If you are someone who needs things explained and a concrete resolution to arrive by the time the credits roll  – this film will bore you to tears.  But if you want something different and can accept critical thinking, mystery, and open endings as an essential part of cinema, then I highly recommend Upstream Color.   I loved it.

9/10 stars

Similar to: The Tree of Life, 2001: A Space Odyssey, Antichrist 

The Great Gatsby (2013)

8 May

As the much anticipated adaptation of F. Scott Fitzgerald’s novel, The Great Gatsby is cool and fun to look at. DiCaprio is solid and charismatic, and fills the shoes of the timeless character Gatsby. Joel Edgerton and Carey Mulligan are also great and stand-out as some of the film’s highlights. With such a wonderful cast and a big-budget production, the movie had potential to be a modern touch on an epic period drama, following in the footsteps of films like An Education, A Single Man and O Brother Where Art Thou.
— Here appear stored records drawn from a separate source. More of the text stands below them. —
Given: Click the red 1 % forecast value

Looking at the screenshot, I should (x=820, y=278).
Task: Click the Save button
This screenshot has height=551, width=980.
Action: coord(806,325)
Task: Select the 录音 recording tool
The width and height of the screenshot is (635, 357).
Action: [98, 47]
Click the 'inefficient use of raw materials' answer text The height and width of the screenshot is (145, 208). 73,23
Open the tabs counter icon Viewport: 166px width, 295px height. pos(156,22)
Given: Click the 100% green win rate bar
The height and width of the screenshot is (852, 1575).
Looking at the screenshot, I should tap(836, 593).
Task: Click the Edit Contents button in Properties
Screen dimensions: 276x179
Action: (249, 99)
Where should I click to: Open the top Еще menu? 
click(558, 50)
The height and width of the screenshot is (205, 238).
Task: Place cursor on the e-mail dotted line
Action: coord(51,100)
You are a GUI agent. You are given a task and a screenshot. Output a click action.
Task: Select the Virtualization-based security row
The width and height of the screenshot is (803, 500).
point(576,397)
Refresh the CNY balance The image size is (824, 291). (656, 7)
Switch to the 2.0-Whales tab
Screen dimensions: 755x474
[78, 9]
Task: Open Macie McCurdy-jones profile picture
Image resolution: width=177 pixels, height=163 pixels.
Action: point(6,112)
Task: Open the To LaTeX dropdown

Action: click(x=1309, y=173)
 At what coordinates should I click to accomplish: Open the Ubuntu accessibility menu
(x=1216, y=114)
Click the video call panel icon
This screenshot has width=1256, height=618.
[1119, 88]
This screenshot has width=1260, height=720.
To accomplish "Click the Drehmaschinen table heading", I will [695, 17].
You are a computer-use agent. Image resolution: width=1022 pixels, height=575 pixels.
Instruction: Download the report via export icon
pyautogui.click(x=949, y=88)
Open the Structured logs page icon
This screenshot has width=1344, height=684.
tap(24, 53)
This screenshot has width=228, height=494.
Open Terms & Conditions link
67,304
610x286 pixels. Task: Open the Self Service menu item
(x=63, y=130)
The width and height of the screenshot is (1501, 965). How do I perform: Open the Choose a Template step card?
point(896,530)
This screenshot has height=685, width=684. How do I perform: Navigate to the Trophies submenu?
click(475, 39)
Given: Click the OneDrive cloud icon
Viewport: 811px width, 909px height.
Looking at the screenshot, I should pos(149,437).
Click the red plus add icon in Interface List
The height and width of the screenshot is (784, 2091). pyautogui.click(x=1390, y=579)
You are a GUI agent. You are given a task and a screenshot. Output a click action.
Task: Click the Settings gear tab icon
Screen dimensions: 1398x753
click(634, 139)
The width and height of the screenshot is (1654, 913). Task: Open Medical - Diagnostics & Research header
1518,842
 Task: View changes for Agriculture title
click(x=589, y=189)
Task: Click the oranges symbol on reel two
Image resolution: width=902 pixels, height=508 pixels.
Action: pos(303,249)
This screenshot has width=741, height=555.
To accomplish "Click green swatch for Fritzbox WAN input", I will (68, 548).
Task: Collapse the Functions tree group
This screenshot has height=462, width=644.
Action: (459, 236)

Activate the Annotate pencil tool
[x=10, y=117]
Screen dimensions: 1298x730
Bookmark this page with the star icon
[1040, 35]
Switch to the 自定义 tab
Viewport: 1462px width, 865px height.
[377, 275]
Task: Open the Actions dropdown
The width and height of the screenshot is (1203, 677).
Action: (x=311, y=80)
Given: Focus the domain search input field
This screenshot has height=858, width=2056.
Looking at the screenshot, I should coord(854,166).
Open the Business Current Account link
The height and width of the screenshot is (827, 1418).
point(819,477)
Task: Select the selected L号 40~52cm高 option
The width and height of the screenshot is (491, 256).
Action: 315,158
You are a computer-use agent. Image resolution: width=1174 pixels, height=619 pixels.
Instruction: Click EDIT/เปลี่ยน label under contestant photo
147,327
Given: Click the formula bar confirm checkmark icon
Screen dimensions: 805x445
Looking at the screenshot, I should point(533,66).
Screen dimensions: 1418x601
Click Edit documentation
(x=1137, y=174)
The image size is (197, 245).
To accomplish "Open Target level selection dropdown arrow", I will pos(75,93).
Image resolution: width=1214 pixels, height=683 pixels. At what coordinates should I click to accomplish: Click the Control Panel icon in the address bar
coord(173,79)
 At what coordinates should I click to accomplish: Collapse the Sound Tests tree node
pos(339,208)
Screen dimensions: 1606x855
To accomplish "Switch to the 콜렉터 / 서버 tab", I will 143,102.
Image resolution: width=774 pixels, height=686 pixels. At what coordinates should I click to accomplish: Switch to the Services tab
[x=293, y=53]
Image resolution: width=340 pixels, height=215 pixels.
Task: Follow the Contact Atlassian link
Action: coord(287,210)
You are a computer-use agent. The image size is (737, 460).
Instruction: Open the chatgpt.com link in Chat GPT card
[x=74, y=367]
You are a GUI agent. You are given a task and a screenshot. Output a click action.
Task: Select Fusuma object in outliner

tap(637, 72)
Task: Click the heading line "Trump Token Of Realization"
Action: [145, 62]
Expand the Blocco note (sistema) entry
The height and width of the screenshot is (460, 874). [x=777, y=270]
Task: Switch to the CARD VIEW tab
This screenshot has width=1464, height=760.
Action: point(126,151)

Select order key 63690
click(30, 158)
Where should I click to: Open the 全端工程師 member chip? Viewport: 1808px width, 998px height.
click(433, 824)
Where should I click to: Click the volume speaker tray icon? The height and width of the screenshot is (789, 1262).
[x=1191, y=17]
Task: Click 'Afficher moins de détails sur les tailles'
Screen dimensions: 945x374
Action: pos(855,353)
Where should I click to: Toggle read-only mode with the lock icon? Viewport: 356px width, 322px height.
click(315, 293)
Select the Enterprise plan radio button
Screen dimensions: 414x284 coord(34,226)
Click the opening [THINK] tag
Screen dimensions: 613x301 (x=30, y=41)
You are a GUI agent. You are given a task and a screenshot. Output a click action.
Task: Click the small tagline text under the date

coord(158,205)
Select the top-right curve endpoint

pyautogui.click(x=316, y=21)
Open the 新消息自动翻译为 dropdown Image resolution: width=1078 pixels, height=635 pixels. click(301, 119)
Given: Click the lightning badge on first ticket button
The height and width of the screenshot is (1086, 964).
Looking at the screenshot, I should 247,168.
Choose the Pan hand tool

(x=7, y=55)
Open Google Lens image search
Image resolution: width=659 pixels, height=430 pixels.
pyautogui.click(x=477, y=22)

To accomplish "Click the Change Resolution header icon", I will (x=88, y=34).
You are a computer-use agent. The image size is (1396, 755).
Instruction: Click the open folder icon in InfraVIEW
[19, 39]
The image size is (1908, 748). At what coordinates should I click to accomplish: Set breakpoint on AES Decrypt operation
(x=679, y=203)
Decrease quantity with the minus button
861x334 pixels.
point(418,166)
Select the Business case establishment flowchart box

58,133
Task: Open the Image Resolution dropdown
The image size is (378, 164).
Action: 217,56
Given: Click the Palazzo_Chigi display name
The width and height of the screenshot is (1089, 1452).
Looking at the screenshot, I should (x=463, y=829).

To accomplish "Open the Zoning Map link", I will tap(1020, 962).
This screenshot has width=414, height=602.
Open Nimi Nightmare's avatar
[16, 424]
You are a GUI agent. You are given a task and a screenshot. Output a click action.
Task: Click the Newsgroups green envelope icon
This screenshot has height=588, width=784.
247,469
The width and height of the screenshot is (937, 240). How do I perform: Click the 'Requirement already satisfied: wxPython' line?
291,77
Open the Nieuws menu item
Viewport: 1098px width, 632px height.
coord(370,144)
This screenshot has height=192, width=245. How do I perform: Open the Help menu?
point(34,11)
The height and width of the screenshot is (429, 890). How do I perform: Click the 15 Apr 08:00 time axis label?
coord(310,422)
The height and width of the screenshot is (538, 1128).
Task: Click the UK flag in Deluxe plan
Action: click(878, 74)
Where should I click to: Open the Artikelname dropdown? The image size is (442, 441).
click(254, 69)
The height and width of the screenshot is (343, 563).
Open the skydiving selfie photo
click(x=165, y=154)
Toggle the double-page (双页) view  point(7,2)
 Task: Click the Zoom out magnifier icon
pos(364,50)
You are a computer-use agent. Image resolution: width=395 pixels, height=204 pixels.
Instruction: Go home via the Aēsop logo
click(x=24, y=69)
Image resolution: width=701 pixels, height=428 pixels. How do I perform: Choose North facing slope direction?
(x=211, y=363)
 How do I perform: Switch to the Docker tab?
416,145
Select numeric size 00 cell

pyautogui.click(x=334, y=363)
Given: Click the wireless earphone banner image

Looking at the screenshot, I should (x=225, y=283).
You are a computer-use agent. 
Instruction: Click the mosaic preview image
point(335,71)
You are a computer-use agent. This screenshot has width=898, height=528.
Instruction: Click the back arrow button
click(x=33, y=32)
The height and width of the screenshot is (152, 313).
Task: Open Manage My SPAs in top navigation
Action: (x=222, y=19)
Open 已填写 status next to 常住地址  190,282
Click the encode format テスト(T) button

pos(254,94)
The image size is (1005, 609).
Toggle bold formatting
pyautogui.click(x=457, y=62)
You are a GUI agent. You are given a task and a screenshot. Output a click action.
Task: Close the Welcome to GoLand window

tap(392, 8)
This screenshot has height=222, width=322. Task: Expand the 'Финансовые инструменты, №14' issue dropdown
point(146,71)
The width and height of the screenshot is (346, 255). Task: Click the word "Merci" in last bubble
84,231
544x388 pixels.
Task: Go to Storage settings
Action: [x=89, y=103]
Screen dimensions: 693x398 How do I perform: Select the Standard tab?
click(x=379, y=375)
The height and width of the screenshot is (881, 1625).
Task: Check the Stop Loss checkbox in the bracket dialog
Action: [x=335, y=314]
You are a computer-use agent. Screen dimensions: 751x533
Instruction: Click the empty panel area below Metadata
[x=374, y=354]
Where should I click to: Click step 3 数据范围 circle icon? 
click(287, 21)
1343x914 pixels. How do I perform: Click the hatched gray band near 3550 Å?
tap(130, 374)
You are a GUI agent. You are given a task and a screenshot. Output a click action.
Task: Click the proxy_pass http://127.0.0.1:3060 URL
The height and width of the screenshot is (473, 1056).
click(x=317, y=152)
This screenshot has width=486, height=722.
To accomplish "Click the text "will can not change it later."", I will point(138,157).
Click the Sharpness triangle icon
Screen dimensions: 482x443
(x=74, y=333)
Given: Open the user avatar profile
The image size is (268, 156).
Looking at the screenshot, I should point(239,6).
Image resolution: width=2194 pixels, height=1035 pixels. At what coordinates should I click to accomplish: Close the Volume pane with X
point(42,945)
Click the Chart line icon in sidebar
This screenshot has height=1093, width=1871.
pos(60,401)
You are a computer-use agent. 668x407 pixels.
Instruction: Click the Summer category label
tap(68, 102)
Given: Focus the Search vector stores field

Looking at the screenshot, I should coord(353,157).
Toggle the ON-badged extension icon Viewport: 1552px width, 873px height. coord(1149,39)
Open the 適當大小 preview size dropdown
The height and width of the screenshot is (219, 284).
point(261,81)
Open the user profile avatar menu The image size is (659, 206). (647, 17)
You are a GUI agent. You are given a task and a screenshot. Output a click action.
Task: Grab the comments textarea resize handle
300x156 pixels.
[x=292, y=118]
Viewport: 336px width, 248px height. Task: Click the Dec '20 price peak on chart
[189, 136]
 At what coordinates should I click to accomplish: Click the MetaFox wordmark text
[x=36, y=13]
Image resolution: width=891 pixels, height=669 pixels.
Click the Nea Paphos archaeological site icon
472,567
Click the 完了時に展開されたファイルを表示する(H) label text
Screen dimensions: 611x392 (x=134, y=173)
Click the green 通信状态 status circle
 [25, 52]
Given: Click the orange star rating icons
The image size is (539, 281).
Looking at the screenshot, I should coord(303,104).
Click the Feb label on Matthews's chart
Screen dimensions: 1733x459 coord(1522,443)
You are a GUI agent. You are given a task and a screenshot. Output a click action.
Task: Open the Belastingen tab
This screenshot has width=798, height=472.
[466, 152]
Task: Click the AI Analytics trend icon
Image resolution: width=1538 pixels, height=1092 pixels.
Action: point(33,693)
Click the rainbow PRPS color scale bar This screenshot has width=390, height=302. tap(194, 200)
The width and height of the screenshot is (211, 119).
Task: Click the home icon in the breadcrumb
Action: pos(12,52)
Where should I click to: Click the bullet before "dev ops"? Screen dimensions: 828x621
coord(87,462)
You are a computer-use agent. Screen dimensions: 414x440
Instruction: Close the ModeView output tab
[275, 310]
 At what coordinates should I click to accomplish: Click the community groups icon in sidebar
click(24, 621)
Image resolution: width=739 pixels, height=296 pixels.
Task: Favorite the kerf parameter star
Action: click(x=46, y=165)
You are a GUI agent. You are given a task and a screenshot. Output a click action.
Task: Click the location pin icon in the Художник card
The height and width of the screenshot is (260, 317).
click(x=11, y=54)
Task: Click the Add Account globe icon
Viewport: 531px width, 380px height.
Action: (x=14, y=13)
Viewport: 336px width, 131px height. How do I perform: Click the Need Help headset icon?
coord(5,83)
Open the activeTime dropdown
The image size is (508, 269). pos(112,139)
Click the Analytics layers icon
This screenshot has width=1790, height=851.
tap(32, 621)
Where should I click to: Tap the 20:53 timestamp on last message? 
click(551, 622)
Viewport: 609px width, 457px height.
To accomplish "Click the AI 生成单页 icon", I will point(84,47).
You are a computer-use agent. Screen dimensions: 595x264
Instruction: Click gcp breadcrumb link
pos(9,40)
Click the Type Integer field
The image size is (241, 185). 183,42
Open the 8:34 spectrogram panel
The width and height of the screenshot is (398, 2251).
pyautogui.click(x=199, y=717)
Unfortunately though, among all the glitz and shininess, the spirit and emotion of the novel become lost thanks to needless visuals (the 3D was overkill), a lengthy 150-minute running time and a soundtrack from Jay-Z and Lana del Rey.

In other words, what could have been a classic American film adaptation of a beloved novel gets dumbed down specifically for the YOLO generation, and ends up feeling and looking more like a music video that plays on repeat for way too long.